I got a used one from someone on here it was the same part number 037 906 461 C. Now how would I go about checking the wiring from the maf to the ecu ? Could I use dans reeds link above to check ? Or should I just check for continuity with a multimeter for each of those four wires??
And let's say a wire is faulty what would I have to do to fix it? Get a new wiring harness or try and run a new wire? 
I'm good with soldering so that's a possibility if needed


_Modified by kewlrichie at 1:25 AM 1-12-2010_


----------



## 79909 (Dec 30, 2002)

*Re: (kewlrichie)*

hmm ok so it wasn't that cold today and i had a chance to look around and i think i might of found something. The PCV valve (crankcase pressure regulating valve) seems to be split on the side and it looks like someone tried to epoxy it back together im assuming the shop did this without me knowing because i definitely didn't. Ive been hearing that a vacuum leak could cause the 16486 DTC so im wondering now if this could be the problem? i hope so

















and also does this MAF look ok to you, my original one the little flap was broken in half so im definitely sure my old MAF wasn't in good shape but if you look at this one i have pics below it seems that one of those little flaps moves very easily and depending which way i have the MAF (its bending down now) and if i blow into it stays in the middle. just wondering if thats normal for that one flap to be flimsy like that?












_Modified by kewlrichie at 3:50 PM 1-12-2010_


----------



## bahnblitz (Jan 18, 2002)

*Re: (kewlrichie)*

Looks to be MAF related
The MAF "hot wire" should not bend or be broken. If yours bends you have problems!!


----------



## 79909 (Dec 30, 2002)

*Re: (bahnblitz)*


_Quote, originally posted by *bahnblitz* »_Looks to be MAF related 
The MAF "hot wire" should not bend or be broken. If yours bends you have problems!!


thanks for the reply
hmm interesting...but the thing is my old MAF which had one of those "hot wires" broken in half and that never through a CEL so im wondering how that would cause the issue...
So im sort of learning towards that being the split PCV breather valve on the side and is definitely leaking air it might be causing the CEL...


----------



## bahnblitz (Jan 18, 2002)

*Re: (kewlrichie)*


_Quote, originally posted by *kewlrichie* »_
thanks for the reply
hmm interesting...but the thing is my old MAF which had one of those "hot wires" broken in half and that never through a CEL so im wondering how that would cause the issue...
So im sort of learning towards that being the split PCV breather valve on the side and is definitely leaking air it might be causing the CEL...











The MAF only has one hot wire. . . It could be broken and still work or work intermittently. You can check its function using the measuring blocks. Go to display group 15 and 16. You can not do any tests to the MAF itself (i.e. resistance testing) 

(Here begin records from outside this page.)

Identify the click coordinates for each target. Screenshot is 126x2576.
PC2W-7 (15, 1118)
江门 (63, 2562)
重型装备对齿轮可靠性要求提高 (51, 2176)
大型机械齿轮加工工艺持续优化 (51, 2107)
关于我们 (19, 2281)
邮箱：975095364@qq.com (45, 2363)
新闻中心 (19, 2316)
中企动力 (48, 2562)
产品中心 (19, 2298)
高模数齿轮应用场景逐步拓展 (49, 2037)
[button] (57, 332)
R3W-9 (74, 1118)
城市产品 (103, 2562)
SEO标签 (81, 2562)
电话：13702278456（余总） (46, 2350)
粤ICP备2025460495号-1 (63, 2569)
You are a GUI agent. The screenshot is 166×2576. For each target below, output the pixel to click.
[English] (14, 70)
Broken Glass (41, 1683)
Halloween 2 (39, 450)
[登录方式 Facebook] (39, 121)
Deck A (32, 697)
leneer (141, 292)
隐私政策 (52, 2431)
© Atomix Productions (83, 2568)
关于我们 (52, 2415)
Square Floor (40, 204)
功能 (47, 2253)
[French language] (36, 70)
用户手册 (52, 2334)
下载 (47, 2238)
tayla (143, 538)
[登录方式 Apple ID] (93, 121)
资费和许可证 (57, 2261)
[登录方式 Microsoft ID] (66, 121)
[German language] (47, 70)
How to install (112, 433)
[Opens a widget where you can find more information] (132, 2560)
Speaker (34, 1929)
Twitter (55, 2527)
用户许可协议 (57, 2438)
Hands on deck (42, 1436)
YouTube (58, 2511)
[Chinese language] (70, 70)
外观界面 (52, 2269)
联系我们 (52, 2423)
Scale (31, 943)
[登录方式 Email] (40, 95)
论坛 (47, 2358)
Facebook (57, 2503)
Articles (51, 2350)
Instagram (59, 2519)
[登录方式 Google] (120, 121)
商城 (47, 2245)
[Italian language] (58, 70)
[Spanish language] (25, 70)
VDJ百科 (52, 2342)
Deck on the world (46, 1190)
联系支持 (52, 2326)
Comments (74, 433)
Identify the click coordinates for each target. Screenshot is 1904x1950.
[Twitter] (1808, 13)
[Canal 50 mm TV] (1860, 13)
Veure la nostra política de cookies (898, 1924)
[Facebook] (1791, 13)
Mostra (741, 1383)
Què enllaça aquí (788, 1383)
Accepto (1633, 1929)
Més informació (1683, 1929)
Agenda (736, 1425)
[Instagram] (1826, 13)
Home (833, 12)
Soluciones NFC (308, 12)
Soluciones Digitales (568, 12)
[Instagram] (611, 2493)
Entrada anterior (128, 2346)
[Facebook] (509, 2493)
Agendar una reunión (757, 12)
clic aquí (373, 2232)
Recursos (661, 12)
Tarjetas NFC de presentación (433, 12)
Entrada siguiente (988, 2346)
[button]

You can check for suspected air leaks with a spray bottle of soapy water or a can of ether/starting fluid if you believe you have a vacuum leak. Spray it in the suspected area and watch for air bubbles or a slight increase in idle speed


----------



## 79909 (Dec 30, 2002)

*Re: (bahnblitz)*

So all those little things in the MAF are suppose to be all stiff and non movable or that last one is suppose to be flimsy ? Mine was split in a half and never got a CEL and the guy i bought this one from said it was working fine for him also no CEL. If i touch that little "flap" with my hand and bring it back up it will stay in the middle i just sort of made it go down gently to show it guys that it moves.
So what am I looking for if I look at the measuring blocks for 15 and 16 ? Am I looking for a certain number if somethings lower or higher ? 
As for the leak i think its pretty noticeable that thing is leaking air theres a huge crack on the side and you can lift it with your hand and you can see inside. I got valve cover gasket replaced and also bought that small rubber grommet that sits under the PCV valve and im guessing that the guy tried to put the rubber grommet on the PCV valve first then tried to push down real hard to get it into the valve cover and cracked it and tried epoxying back together. Now the real question is if i have a big leak in the PCV like that could that cause the MAF error code im getting?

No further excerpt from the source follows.